START Provided information

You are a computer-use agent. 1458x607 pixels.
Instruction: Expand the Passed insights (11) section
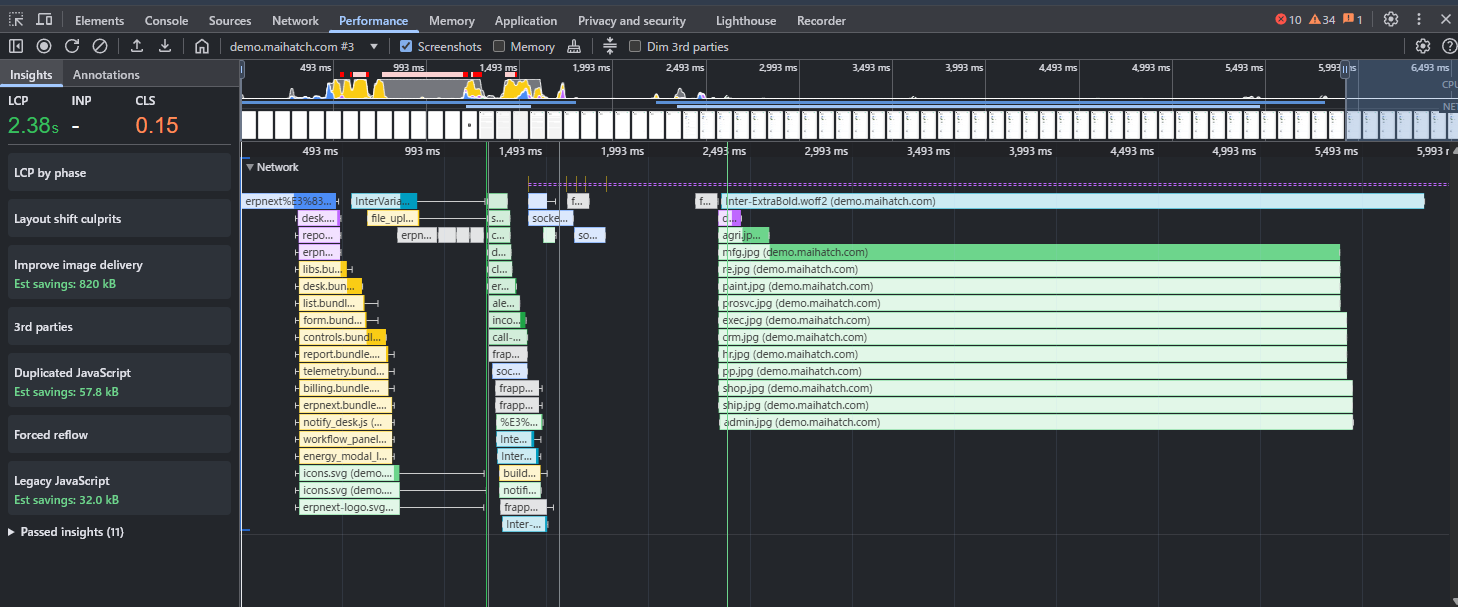click(12, 532)
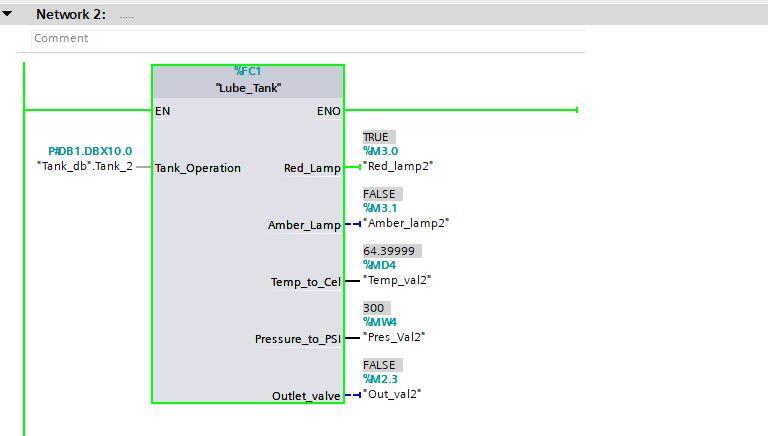
Task: Click the "Temp_val2" operand
Action: coord(397,280)
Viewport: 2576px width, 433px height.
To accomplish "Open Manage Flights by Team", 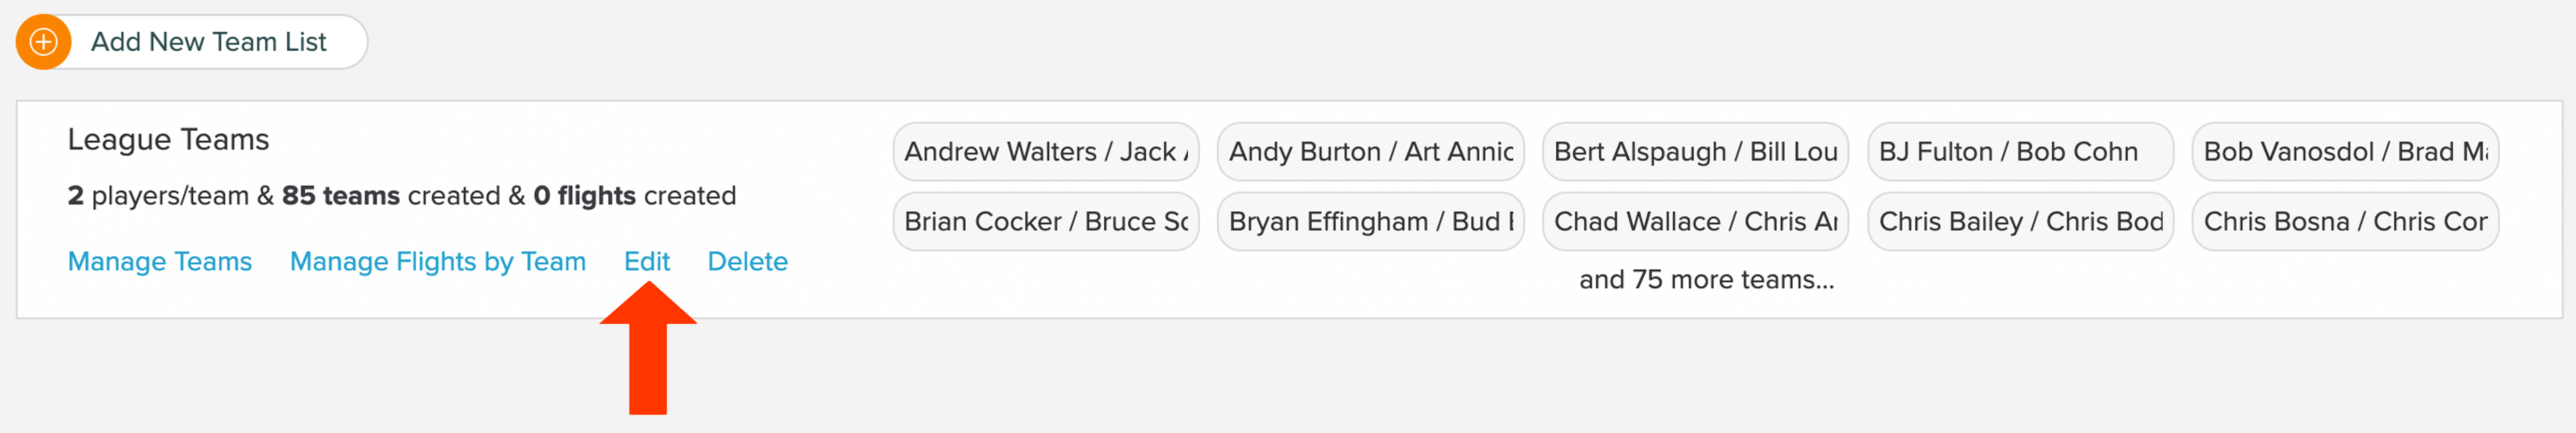I will point(438,261).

END Provided information

Each line from the start of the entries through the line with "Viewport: 2576px width, 433px height." is to be restated exactly, and the pictures are to be skipped.

* **Written answer**
You are a computer-use agent. 1458x607 pixels.
Instruction: Expand the Passed insights (11) section
click(12, 532)
Task: Click the "Temp_val2" operand
Action: coord(397,280)
Viewport: 2576px width, 433px height.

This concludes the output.